= TASK TO COMPLETE =
Return only the line containing "Winner's Badges (75, 150)" and each line after it, exactly as written, through the end of the records.
---------- DATA FOR PROCESSING ----------
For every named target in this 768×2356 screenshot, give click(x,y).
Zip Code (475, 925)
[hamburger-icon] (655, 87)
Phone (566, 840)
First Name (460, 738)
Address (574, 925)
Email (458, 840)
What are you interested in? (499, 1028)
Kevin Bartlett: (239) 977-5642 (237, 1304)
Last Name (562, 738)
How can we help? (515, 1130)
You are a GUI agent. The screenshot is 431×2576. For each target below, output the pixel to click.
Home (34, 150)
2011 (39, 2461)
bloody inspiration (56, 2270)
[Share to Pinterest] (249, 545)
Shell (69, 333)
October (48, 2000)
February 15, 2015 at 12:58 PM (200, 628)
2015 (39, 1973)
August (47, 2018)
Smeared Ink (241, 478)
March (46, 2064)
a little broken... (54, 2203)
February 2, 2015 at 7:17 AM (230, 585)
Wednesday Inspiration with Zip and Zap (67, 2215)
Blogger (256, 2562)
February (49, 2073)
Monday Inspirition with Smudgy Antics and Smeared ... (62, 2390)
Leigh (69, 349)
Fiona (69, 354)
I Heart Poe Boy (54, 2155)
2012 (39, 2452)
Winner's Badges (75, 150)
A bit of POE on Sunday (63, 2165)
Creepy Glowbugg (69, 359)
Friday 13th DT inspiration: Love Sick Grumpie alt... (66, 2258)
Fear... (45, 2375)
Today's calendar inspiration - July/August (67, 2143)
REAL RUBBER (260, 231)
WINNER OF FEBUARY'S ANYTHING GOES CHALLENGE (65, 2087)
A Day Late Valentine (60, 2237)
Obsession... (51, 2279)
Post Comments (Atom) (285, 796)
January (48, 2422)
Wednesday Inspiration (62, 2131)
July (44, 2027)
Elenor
----------
= EXERCISE SOLUTION =
Winner's Badges (75, 150)
A bit of POE on Sunday (63, 2165)
Creepy Glowbugg (69, 359)
Friday 13th DT inspiration: Love Sick Grumpie alt... (66, 2258)
Fear... (45, 2375)
Today's calendar inspiration - July/August (67, 2143)
REAL RUBBER (260, 231)
WINNER OF FEBUARY'S ANYTHING GOES CHALLENGE (65, 2087)
A Day Late Valentine (60, 2237)
Obsession... (51, 2279)
Post Comments (Atom) (285, 796)
January (48, 2422)
Wednesday Inspiration (62, 2131)
July (44, 2027)
Elenor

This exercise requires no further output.